Lincoln mayor discusses reopening, case surge, and economy in ABC News interview

Lincoln Mayor Leirion Gaylor Baird appeared on ABC's Pandemic: What You Need To Know on Thursday to discuss the city and state's response to COVID-19. 
Leirion

Lincoln Mayor Leirion Gaylor Baird appeared on ABC’s Pandemic: What You Need To Know on Thursday to discuss the city and state’s response to COVID-19.

You can read a transcript of her interview with ABC’s Amy Robach below.

Are you expecting cases there to continue to rise and how do you keep it from spiking?

“Yes, we are still moving through our surge of cases here in Nebraska. We expect that to continue through the end of April and into early May, but we credit our people for helping us to flatten the curve. People in Lincoln, Nebraska took this very seriously very early on and we are seeing just a small number of cases each day. We are trying to safely surge here in Nebraska.”

Do you have a timeline for easing restrictions there in Lincoln?

“We’re evaluating that right now because – unlike other states – we haven’t actually closed many businesses, though many did voluntarily. As I said, many people took this seriously whether it was residents or employers. We’ll be looking at the number of cases, our hospital capacity, and of course our public health infrastructure and evaluating whether we can continue to keep some of these measures in place and how we can reopen our economy in a safe way.”
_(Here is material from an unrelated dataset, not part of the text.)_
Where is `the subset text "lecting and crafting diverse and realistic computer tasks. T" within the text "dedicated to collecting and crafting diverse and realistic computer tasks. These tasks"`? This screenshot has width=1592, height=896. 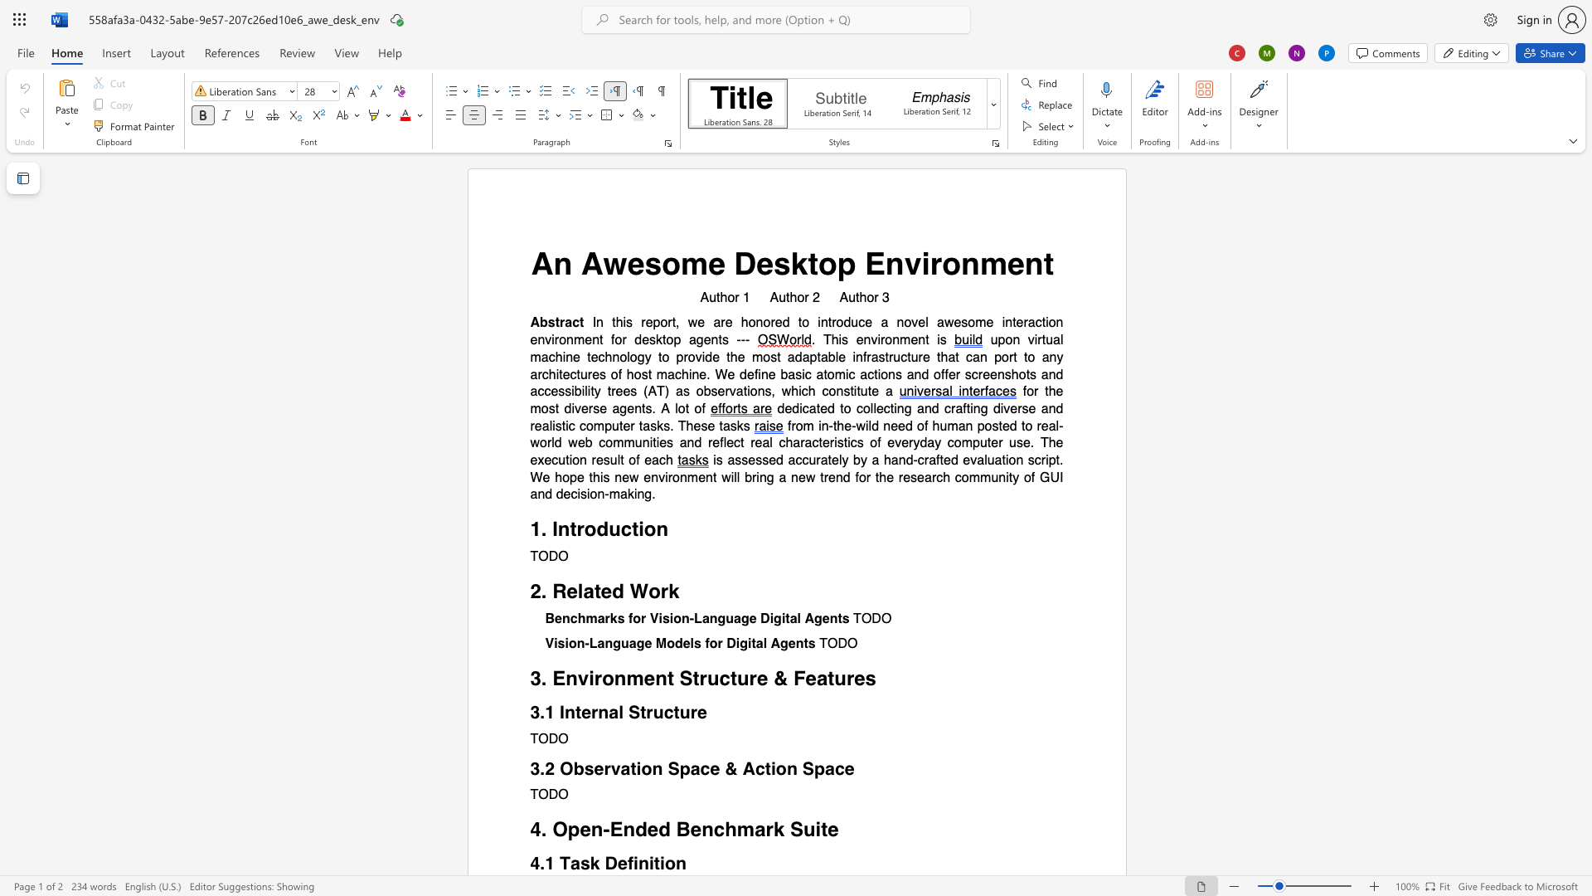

Nebraska is seeing an increase in cases in meat packing plants – is that having an impact on how you’re battling the virus there?
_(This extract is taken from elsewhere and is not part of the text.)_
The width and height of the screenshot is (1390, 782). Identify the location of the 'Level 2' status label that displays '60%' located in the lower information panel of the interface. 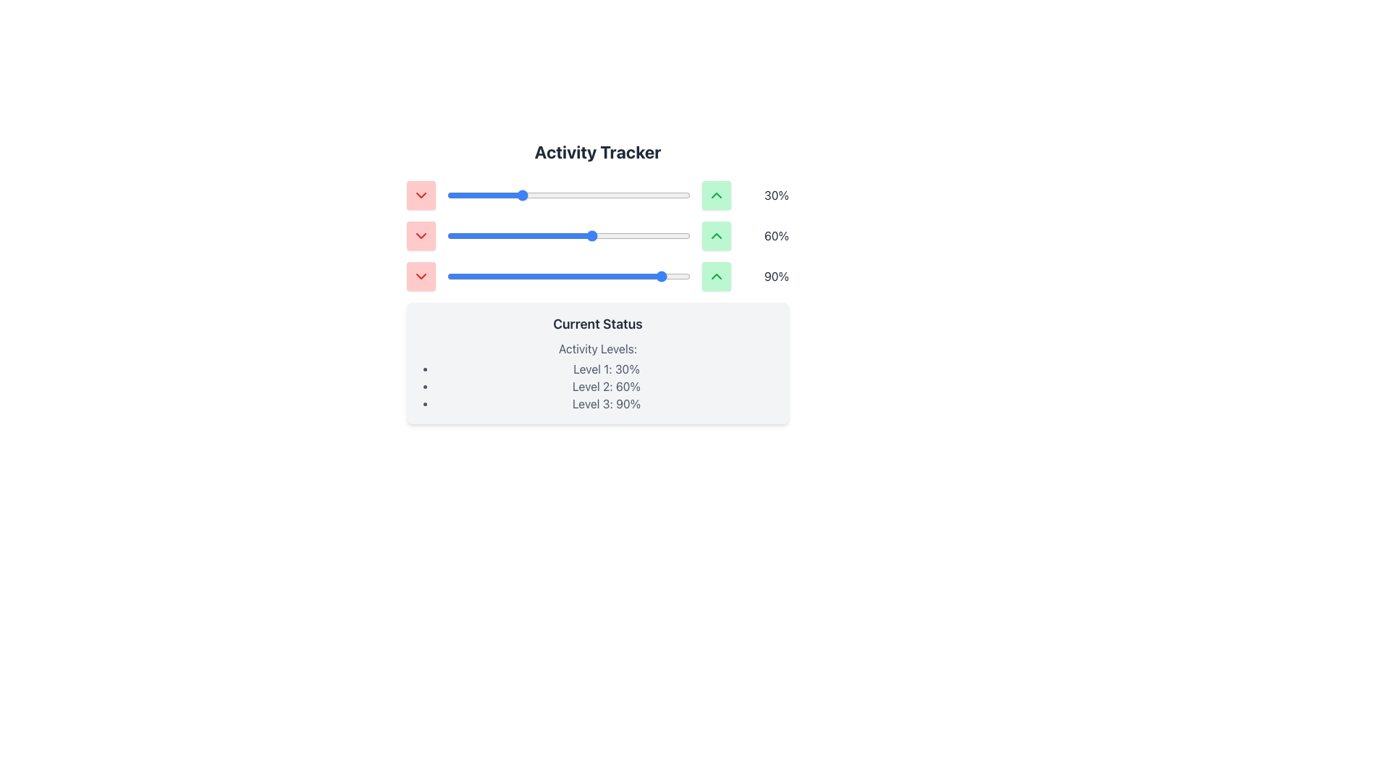
(607, 385).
“In Lincoln it is not, but we of course know that we are all connected by this virus. So if an outbreak at a meatpacking plant somewhere in Nebraska happens we’re paying close attention. Our public health officials are coordinating with those health officials, because we want to keep everyone in Nebraska safe. We want our hospitals to be able to extend care to those individuals if need be.”
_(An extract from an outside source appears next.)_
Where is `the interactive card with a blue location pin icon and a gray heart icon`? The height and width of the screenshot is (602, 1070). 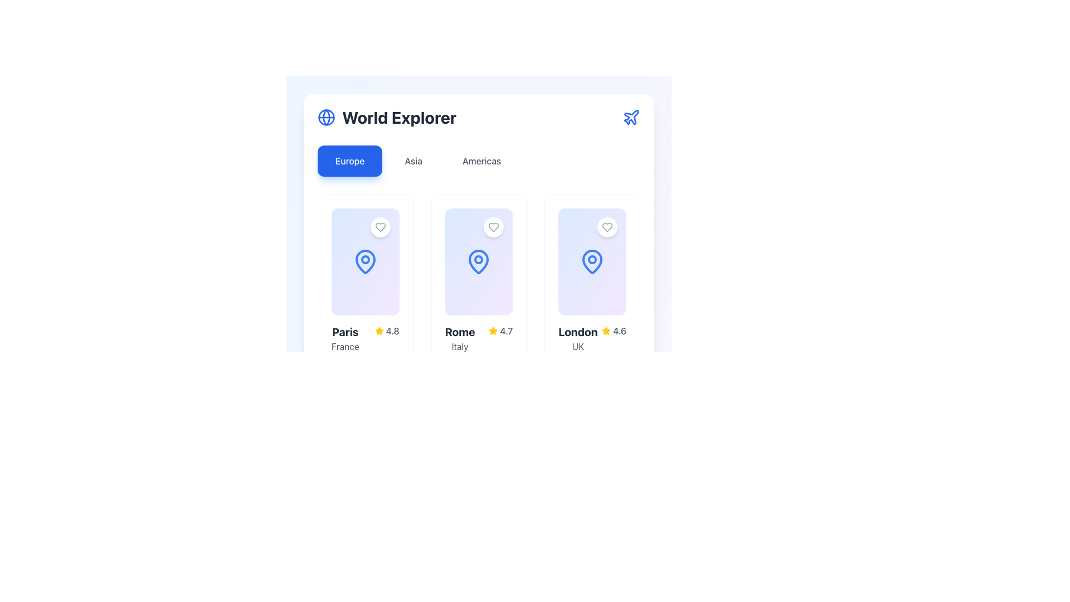 the interactive card with a blue location pin icon and a gray heart icon is located at coordinates (479, 262).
How are you helping your city cope with the stress of this pandemic?

“We know that moments of crisis can potentially bring out the best in people, and that’s what we’re focused on. We’re focused on tapping into peoples’ compassion and trying to build connections between our residents that will
last beyond this pandemic. We actually launched a program called NeighborLNK here in Lincoln to connect volunteers with our home-bound seniors or folks with disabilities who may need a helping hand right now or even
just the chance to have a phone call or video chat with some personal connection and companionship.”

Are you concerned about what happens next with the University of Nebraska there and other schools in Lincoln?

“We miss our students and we want to get back to cheering on our championship volleyball team and our football team. And also, as a city, like many mayors across the country I’m worried about the revenue we’re potentially losing if our universities remain in a different form of online learning. We are counting on those revenues to provide important, essential city services to protect our residents and continue to protect our public health. So we are
of course concerned and looking to the federal government for support during this time.”